What’s This Book About?

17834903September, 1983. Fourteen-year-old Bo, a boat person from Vietnam, lives in a small house in the Junction neighbourhood of Toronto with his mother, Rose, and his four-year-old sister, who was born severely disfigured from the effects of Agent Orange. Named Orange, she is the family secret; Rose keeps her hidden away, and when Bo’s not at school or getting into fights on the street, he cares for her.
One day a carnival worker and bear trainer, Gerry, sees Bo in a streetfight, and recruits him for the bear wrestling circuit, eventually giving him his own cub to train. This opens up a new world for Bo–but then Gerry’s boss, Max, begins pursuing Rose with an eye on Orange for his travelling freak show. When Bo wakes up one night to find the house empty, he knows he and his cub, Bear, are truly alone. Together they set off on an extraordinary journey through the streets of Toronto and High Park. Awake at night, boy and bear form a unique and powerful bond. When Bo emerges from the park to search for his sister, he discovers a new way of seeing Orange, himself and the world around them.
All the Broken Things is a spellbinding novel, at once melancholy and hopeful, about the peculiarities that divide us and bring us together, and the human capacity for love and acceptance.

Why Should I Read This?

While there’s a definite fairy-tale feel to the story – traveling circuses, carnies, trained bears and living wild inside the forest of Toronto – there’s also a deep emotional feel to this story. Bo loves his family, but is in limbo. Brought over from Vietnam for a new start, he lives in Canada with his mother and his disfigured sister, and the residual effects of Agent Orange are a daily reminder that they are different from everyone around them. Bo has the potential to be a great athlete and student, but channels his emotions into daily fights at school and in caring for his sister. He struggles to figure out where he fits in, and it takes the course of the novel for him to realize that he doesn’t meet to fit into the world around him – instead, he can surround himself with people who already believe he belongs with them.
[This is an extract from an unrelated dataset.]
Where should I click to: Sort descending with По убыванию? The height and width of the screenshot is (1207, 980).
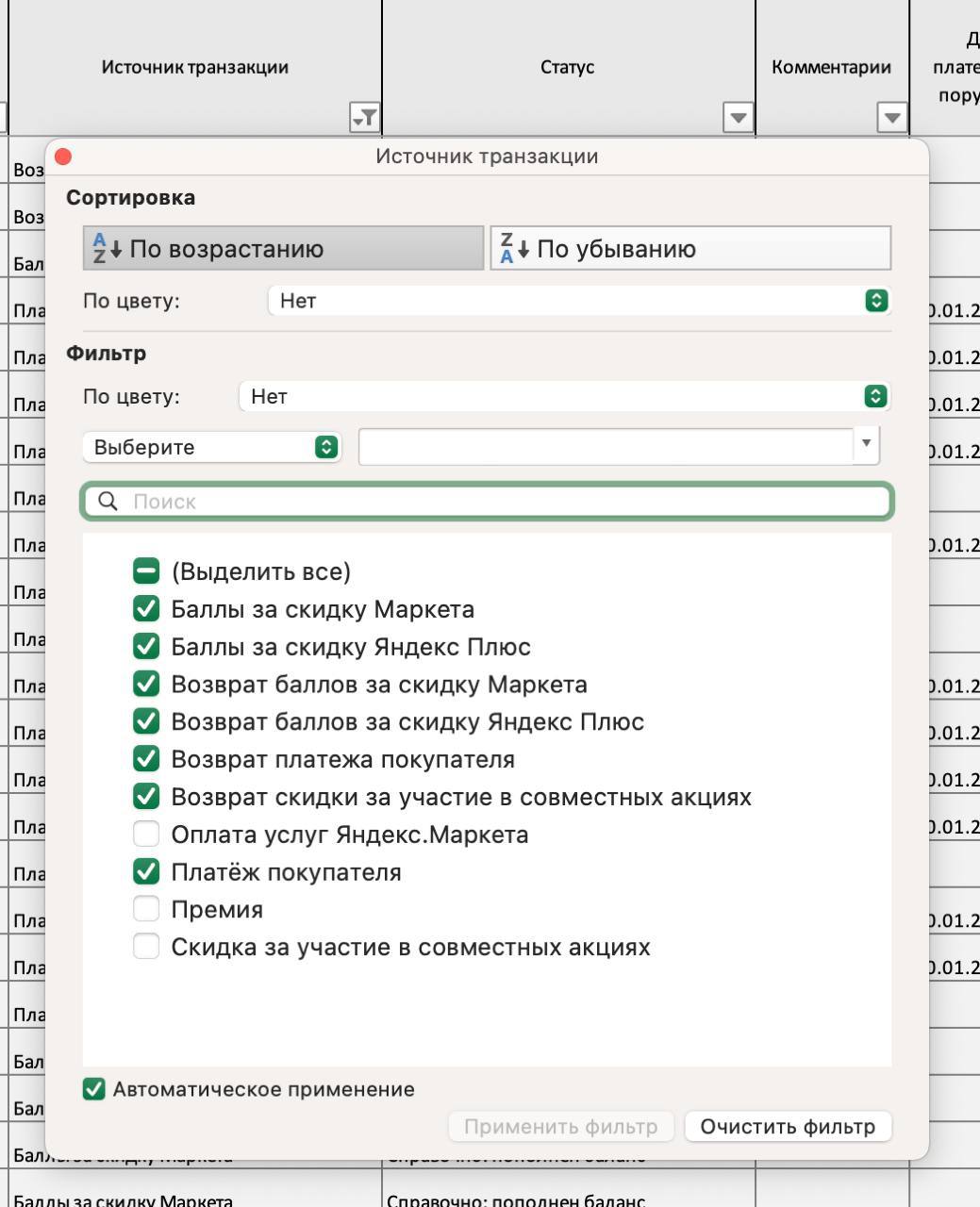(x=690, y=249)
This story is rife with historical facts – there really was a plant in Elmira, Ontario that manufactured Agent Orange, there were traveling circuses in Ontario that featured bear wrestling, and the influx of Vietnamese boat people to Canada started about the same time as the carnival shows were outlawed. The author has shifted the timeline by about a decade, and blurred the lines of reality to create a wonderfully evocative novel of both fact and fantasy. This is a coming of age tale with a twist, as we watch both boy and bear mature over the course of the story.

What I love about this story is how the differing realities swirl together – Bo’s regular school life, the carnival existence, the almost mythical nature of the pilgrimage in High Park and the desolation of Bo’s home situation. Each adds a layer so rich in detail that you can feel your senses react as you read the book. You feel the ice cream dripping down your fingers before Bear licks it clean, follow the path of the bubbles Bo blows for his sister, and hear the noises of the Ex echoing in your mind. I found myself gulping down the chapters in great bunches, eager to find out what would happen to Bo, Bear and Orange.

Give me a Quote or Two to Convince Me. 

“The cub smelled milky and was warm against him. Bigger than Orange, but Bo could still manage her. She splayed her body wide open and melted right against him, nuzzled his collar for a bit, then fell asleep. Mine, thought Bo, and Gerry must have seen it the thought in his eyes.”

“He flourished his hands like a conductor of a symphony. He leaned over her, for effect. “I am that which scares you the most,” he said, his eyes narrowing. “I am the pure ugliness of love. I am melancholy. I am joy. I am the BIG MISTAKE you once made.”

“It was the shame Teacher conveyed, by trying to fix things. He wanted her to understand about the pride of broken things.”

All the Broken Things is published by Random House Canada and is available for purchase from your favourite indie, big box book and e-book retailer. ISBN: 9780345813527, 327 pages.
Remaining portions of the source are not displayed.